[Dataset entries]
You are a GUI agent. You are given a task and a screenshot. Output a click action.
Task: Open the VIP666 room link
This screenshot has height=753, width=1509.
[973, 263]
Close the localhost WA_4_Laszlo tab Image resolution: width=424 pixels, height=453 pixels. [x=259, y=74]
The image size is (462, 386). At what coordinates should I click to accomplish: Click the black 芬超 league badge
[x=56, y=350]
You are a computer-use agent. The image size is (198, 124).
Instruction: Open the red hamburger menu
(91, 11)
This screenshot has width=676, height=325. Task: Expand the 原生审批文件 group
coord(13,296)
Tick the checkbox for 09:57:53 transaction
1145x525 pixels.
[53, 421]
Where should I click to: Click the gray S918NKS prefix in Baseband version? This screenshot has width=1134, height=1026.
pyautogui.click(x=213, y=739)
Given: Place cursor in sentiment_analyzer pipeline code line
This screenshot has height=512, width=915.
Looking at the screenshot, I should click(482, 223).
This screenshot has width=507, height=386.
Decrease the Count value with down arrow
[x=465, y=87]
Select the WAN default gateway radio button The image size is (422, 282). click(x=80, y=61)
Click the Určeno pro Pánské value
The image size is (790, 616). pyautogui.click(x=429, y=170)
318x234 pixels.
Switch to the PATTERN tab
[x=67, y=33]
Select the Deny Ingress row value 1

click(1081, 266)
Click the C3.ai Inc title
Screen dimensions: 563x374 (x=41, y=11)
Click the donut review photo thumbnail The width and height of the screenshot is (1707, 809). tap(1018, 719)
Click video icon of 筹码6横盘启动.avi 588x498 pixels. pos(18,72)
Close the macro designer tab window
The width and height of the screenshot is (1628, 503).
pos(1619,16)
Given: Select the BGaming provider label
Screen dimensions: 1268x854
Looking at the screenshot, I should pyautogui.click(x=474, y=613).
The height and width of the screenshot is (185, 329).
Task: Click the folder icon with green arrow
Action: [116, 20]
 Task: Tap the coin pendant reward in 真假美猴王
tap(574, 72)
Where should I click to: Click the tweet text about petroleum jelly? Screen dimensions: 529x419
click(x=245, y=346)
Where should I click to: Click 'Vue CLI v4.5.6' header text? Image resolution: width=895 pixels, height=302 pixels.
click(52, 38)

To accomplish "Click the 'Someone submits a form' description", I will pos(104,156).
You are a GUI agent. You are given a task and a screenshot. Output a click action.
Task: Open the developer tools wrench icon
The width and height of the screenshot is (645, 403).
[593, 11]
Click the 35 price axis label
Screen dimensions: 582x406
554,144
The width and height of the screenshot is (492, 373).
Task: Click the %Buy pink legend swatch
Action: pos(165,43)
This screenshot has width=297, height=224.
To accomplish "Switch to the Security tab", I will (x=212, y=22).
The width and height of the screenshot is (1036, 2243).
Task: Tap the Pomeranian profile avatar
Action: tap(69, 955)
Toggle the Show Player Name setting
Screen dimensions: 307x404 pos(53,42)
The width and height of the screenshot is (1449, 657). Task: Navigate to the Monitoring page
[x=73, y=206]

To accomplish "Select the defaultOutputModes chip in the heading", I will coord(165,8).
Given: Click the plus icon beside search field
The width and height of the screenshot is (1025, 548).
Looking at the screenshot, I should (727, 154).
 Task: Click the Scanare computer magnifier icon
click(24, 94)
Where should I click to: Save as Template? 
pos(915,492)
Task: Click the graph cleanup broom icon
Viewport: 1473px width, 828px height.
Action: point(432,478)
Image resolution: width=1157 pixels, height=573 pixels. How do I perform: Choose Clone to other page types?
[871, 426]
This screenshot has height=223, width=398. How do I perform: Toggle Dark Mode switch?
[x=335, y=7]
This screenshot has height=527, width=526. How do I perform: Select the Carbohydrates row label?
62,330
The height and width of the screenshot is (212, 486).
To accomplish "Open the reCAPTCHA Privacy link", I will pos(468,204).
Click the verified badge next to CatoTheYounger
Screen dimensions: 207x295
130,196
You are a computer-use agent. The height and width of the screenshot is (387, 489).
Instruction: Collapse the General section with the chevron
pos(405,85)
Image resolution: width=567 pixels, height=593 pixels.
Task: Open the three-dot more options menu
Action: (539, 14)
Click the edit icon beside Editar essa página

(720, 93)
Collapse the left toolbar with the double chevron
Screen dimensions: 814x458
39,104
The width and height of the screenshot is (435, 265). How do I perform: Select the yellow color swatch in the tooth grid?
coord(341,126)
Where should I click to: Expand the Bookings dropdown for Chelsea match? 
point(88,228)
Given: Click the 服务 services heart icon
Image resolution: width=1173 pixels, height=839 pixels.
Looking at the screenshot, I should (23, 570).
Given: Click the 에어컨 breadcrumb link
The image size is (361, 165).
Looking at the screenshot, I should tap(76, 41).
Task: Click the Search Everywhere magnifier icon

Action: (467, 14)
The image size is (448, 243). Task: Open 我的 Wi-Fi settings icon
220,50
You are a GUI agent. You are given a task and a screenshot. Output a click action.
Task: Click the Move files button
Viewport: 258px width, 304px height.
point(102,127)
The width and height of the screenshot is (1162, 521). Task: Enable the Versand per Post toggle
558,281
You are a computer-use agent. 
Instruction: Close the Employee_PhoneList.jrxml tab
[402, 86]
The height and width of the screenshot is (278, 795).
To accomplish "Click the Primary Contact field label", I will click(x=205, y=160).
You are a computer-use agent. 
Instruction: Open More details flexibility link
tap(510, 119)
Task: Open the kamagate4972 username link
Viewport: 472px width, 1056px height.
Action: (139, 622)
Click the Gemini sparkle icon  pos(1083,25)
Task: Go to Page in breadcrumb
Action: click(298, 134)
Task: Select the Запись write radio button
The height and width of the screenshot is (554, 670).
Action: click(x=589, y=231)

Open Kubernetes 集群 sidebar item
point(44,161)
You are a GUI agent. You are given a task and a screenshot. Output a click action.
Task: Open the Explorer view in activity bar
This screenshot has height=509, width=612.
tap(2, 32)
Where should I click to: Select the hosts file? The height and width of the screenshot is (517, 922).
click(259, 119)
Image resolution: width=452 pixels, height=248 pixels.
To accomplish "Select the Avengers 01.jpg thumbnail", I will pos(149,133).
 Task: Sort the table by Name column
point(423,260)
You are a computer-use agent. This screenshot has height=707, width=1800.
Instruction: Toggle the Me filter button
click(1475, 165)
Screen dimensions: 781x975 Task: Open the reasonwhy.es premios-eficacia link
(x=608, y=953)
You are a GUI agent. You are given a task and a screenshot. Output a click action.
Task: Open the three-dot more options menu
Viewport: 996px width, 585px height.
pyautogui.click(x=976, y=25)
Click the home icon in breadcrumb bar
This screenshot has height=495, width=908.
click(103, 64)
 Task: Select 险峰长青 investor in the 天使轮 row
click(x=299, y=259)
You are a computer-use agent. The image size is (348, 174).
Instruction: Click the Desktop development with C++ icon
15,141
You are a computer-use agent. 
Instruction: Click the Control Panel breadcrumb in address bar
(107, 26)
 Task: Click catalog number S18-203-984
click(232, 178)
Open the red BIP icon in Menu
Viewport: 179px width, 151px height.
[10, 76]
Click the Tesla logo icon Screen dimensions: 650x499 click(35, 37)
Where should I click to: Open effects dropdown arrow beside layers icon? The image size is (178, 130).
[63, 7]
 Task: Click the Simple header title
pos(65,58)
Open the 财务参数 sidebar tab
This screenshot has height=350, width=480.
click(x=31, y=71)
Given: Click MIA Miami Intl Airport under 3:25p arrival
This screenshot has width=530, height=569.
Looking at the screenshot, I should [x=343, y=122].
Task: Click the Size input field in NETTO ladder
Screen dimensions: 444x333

▶ TASK INSTRUCTIONS: Give the entries again, every one of them exactly.

▶ TASK ANSWER:
You are a GUI agent. You are given a task and a screenshot. Output a click action.
Task: Open the VIP666 room link
This screenshot has height=753, width=1509.
[973, 263]
Close the localhost WA_4_Laszlo tab Image resolution: width=424 pixels, height=453 pixels. [x=259, y=74]
The image size is (462, 386). At what coordinates should I click to accomplish: Click the black 芬超 league badge
[x=56, y=350]
You are a computer-use agent. The image size is (198, 124).
Instruction: Open the red hamburger menu
(91, 11)
This screenshot has width=676, height=325. Task: Expand the 原生审批文件 group
coord(13,296)
Tick the checkbox for 09:57:53 transaction
1145x525 pixels.
[53, 421]
Where should I click to: Click the gray S918NKS prefix in Baseband version? This screenshot has width=1134, height=1026.
pyautogui.click(x=213, y=739)
Given: Place cursor in sentiment_analyzer pipeline code line
This screenshot has height=512, width=915.
Looking at the screenshot, I should click(482, 223).
This screenshot has width=507, height=386.
Decrease the Count value with down arrow
[x=465, y=87]
Select the WAN default gateway radio button The image size is (422, 282). click(x=80, y=61)
Click the Určeno pro Pánské value
The image size is (790, 616). pyautogui.click(x=429, y=170)
318x234 pixels.
Switch to the PATTERN tab
[x=67, y=33]
Select the Deny Ingress row value 1

click(1081, 266)
Click the C3.ai Inc title
Screen dimensions: 563x374 (x=41, y=11)
Click the donut review photo thumbnail The width and height of the screenshot is (1707, 809). tap(1018, 719)
Click video icon of 筹码6横盘启动.avi 588x498 pixels. pos(18,72)
Close the macro designer tab window
The width and height of the screenshot is (1628, 503).
pos(1619,16)
Given: Select the BGaming provider label
Screen dimensions: 1268x854
Looking at the screenshot, I should pyautogui.click(x=474, y=613).
The height and width of the screenshot is (185, 329).
Task: Click the folder icon with green arrow
Action: [116, 20]
 Task: Tap the coin pendant reward in 真假美猴王
tap(574, 72)
Where should I click to: Click the tweet text about petroleum jelly? Screen dimensions: 529x419
click(x=245, y=346)
Where should I click to: Click 'Vue CLI v4.5.6' header text? Image resolution: width=895 pixels, height=302 pixels.
click(52, 38)

To accomplish "Click the 'Someone submits a form' description", I will pos(104,156).
You are a GUI agent. You are given a task and a screenshot. Output a click action.
Task: Open the developer tools wrench icon
The width and height of the screenshot is (645, 403).
[593, 11]
Click the 35 price axis label
Screen dimensions: 582x406
554,144
The width and height of the screenshot is (492, 373).
Task: Click the %Buy pink legend swatch
Action: pos(165,43)
This screenshot has width=297, height=224.
To accomplish "Switch to the Security tab", I will (x=212, y=22).
The width and height of the screenshot is (1036, 2243).
Task: Tap the Pomeranian profile avatar
Action: tap(69, 955)
Toggle the Show Player Name setting
Screen dimensions: 307x404 pos(53,42)
The width and height of the screenshot is (1449, 657). Task: Navigate to the Monitoring page
[x=73, y=206]

To accomplish "Select the defaultOutputModes chip in the heading", I will coord(165,8).
Given: Click the plus icon beside search field
The width and height of the screenshot is (1025, 548).
Looking at the screenshot, I should (727, 154).
 Task: Click the Scanare computer magnifier icon
click(24, 94)
Where should I click to: Save as Template? 
pos(915,492)
Task: Click the graph cleanup broom icon
Viewport: 1473px width, 828px height.
Action: point(432,478)
Image resolution: width=1157 pixels, height=573 pixels. How do I perform: Choose Clone to other page types?
[871, 426]
This screenshot has height=223, width=398. How do I perform: Toggle Dark Mode switch?
[x=335, y=7]
This screenshot has height=527, width=526. How do I perform: Select the Carbohydrates row label?
62,330
The height and width of the screenshot is (212, 486).
To accomplish "Open the reCAPTCHA Privacy link", I will pos(468,204).
Click the verified badge next to CatoTheYounger
Screen dimensions: 207x295
130,196
You are a computer-use agent. The height and width of the screenshot is (387, 489).
Instruction: Collapse the General section with the chevron
pos(405,85)
Image resolution: width=567 pixels, height=593 pixels.
Task: Open the three-dot more options menu
Action: (539, 14)
Click the edit icon beside Editar essa página

(720, 93)
Collapse the left toolbar with the double chevron
Screen dimensions: 814x458
39,104
The width and height of the screenshot is (435, 265). How do I perform: Select the yellow color swatch in the tooth grid?
coord(341,126)
Where should I click to: Expand the Bookings dropdown for Chelsea match? 
point(88,228)
Given: Click the 服务 services heart icon
Image resolution: width=1173 pixels, height=839 pixels.
Looking at the screenshot, I should (23, 570).
Given: Click the 에어컨 breadcrumb link
The image size is (361, 165).
Looking at the screenshot, I should tap(76, 41).
Task: Click the Search Everywhere magnifier icon

Action: (467, 14)
The image size is (448, 243). Task: Open 我的 Wi-Fi settings icon
220,50
You are a GUI agent. You are given a task and a screenshot. Output a click action.
Task: Click the Move files button
Viewport: 258px width, 304px height.
point(102,127)
The width and height of the screenshot is (1162, 521). Task: Enable the Versand per Post toggle
558,281
You are a computer-use agent. 
Instruction: Close the Employee_PhoneList.jrxml tab
[402, 86]
The height and width of the screenshot is (278, 795).
To accomplish "Click the Primary Contact field label", I will click(x=205, y=160).
You are a computer-use agent. 
Instruction: Open More details flexibility link
tap(510, 119)
Task: Open the kamagate4972 username link
Viewport: 472px width, 1056px height.
Action: (139, 622)
Click the Gemini sparkle icon  pos(1083,25)
Task: Go to Page in breadcrumb
Action: click(298, 134)
Task: Select the Запись write radio button
The height and width of the screenshot is (554, 670).
Action: click(x=589, y=231)

Open Kubernetes 集群 sidebar item
point(44,161)
You are a GUI agent. You are given a task and a screenshot. Output a click action.
Task: Open the Explorer view in activity bar
This screenshot has height=509, width=612.
tap(2, 32)
Where should I click to: Select the hosts file? The height and width of the screenshot is (517, 922).
click(259, 119)
Image resolution: width=452 pixels, height=248 pixels.
To accomplish "Select the Avengers 01.jpg thumbnail", I will pos(149,133).
 Task: Sort the table by Name column
point(423,260)
You are a computer-use agent. This screenshot has height=707, width=1800.
Instruction: Toggle the Me filter button
click(1475, 165)
Screen dimensions: 781x975 Task: Open the reasonwhy.es premios-eficacia link
(x=608, y=953)
You are a GUI agent. You are given a task and a screenshot. Output a click action.
Task: Open the three-dot more options menu
Viewport: 996px width, 585px height.
pyautogui.click(x=976, y=25)
Click the home icon in breadcrumb bar
This screenshot has height=495, width=908.
click(103, 64)
 Task: Select 险峰长青 investor in the 天使轮 row
click(x=299, y=259)
You are a computer-use agent. The image size is (348, 174).
Instruction: Click the Desktop development with C++ icon
15,141
You are a computer-use agent. 
Instruction: Click the Control Panel breadcrumb in address bar
(107, 26)
 Task: Click catalog number S18-203-984
click(232, 178)
Open the red BIP icon in Menu
Viewport: 179px width, 151px height.
[10, 76]
Click the Tesla logo icon Screen dimensions: 650x499 click(35, 37)
Where should I click to: Open effects dropdown arrow beside layers icon? The image size is (178, 130).
[63, 7]
 Task: Click the Simple header title
pos(65,58)
Open the 财务参数 sidebar tab
This screenshot has height=350, width=480.
click(x=31, y=71)
Given: Click MIA Miami Intl Airport under 3:25p arrival
This screenshot has width=530, height=569.
Looking at the screenshot, I should [x=343, y=122].
Task: Click the Size input field in NETTO ladder
Screen dimensions: 444x333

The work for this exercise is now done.